A simple motivation
Fisher’s Linear Discriminant is a simple idea used to linearly classify our data.
The image above, taken from (Bishop 2006), is the summary of the idea. We clearly see that if we first project using the direction of maximum variance (See Principal Component Analysis) then the data is not linearly separable, but if we take other notions into consideration, then the idea becomes much more cleaner.
A first approach
We want to maximize the distance from the centers, while minimizing the inter-class variance. Let’s consider these two classes of points and let’s set
$$ m_{j} = \frac{1}{N_{j}}\sum_{i : y_{i} = j} x_{i} $$Which is just the mean of our cluster. Then if we consider a linear projection with $w$ the projected mean would be $w^{T}m_{j}$ over every class $j$. If we consider the simple case where we have two classes, then we would like to maximize the distance $m_{2} - m_{1}$, and setting the constraint $\lVert w \rVert = 1$ because we only care about the direction, we find that $w$ is maximized proportionally to $m_{2} - m_{1}$. This is easy with Lagrange Multipliers, we are just setting this maximization problem:
$$ \arg\max_{w} w^{T}(m_{2} - m_{1}) + \lambda \lVert w \rVert _{2}^{2} $$But the problem with this formulation is that we could have some strong overlap in the projected domain, due to non diagonal covariances in the class distribution.

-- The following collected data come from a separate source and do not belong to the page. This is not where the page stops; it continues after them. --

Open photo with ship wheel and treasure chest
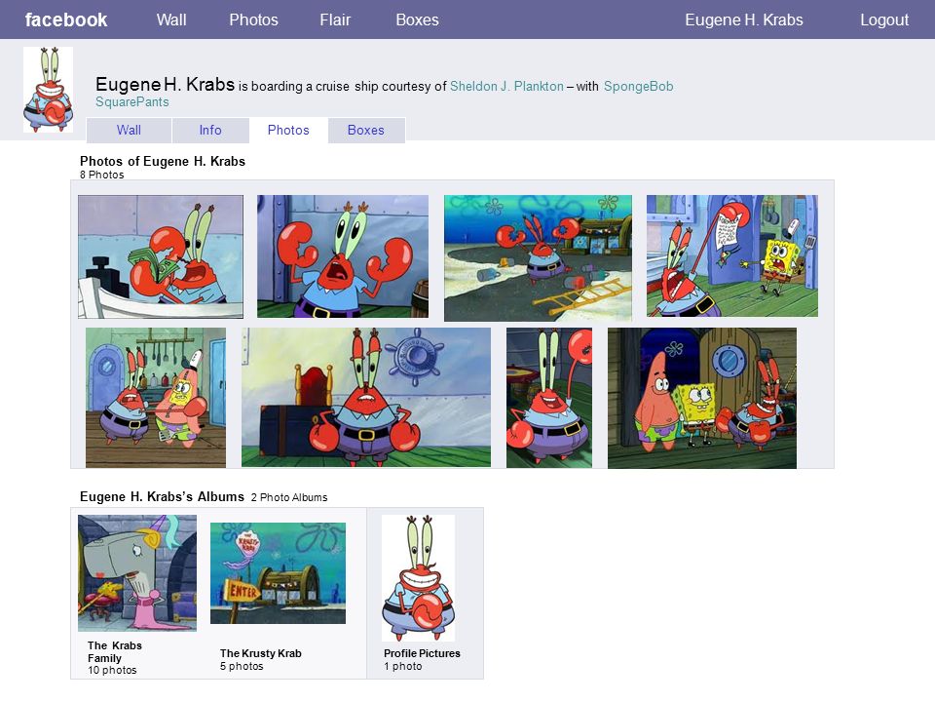This screenshot has height=702, width=935. 366,397
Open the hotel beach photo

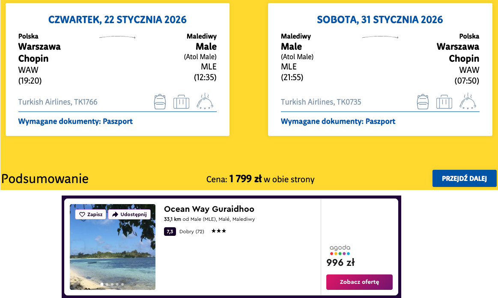point(113,253)
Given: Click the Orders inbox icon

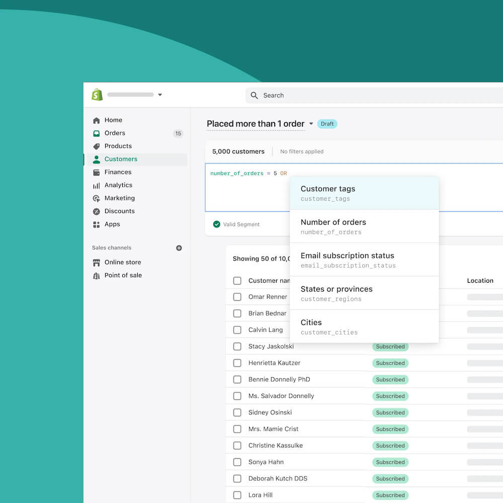Looking at the screenshot, I should tap(97, 133).
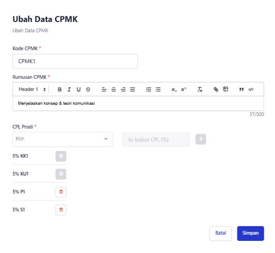Clear text formatting
The width and height of the screenshot is (275, 253).
tap(200, 90)
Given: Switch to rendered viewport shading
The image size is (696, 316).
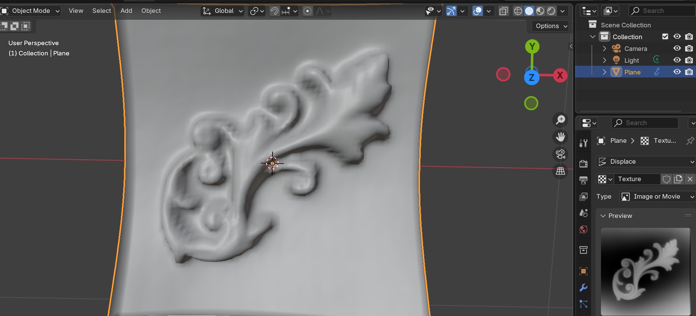Looking at the screenshot, I should (x=551, y=11).
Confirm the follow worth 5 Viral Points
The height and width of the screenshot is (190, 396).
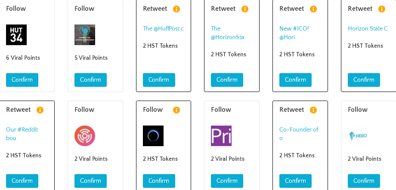point(90,80)
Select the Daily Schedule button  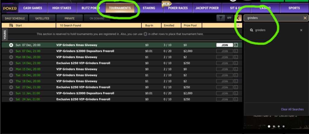pyautogui.click(x=15, y=18)
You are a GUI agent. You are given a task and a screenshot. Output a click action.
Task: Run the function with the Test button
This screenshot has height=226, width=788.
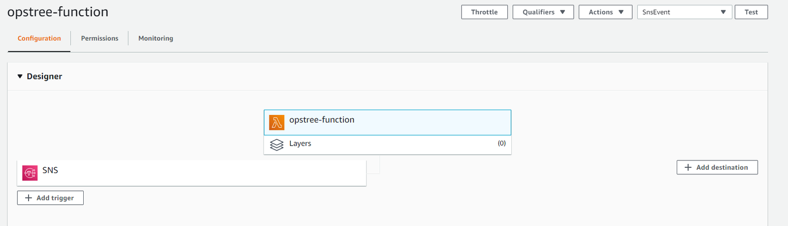[x=751, y=12]
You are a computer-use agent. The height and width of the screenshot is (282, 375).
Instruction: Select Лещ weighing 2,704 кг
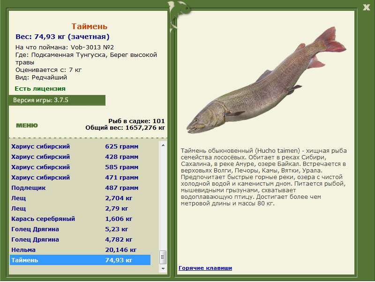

We would also like to minimize the within class variance during the projection, so that we can better separate the two values.
Adding inter-class variance
Let’s set the inter-class variances after our linear projection to be
$$ s_{i}^{2} = \sum_{n \in \mathcal{C}_{i}} (w^{T}x_{n} - w^{T}m_{n})^{2} $$We simply compute the inter-class variance and divide, getting the Fisher discriminant
$$ J(w) = \frac{w^{T}(m_{2} - m_{1})^{2}w}{s_{1}^{2} + s_{2}^{2}} = \frac{w^{T}S_{B}w}{w^{T}S_{I}w} $$The lower part is the sum of the within class variances, while the upper part is the between class covariance.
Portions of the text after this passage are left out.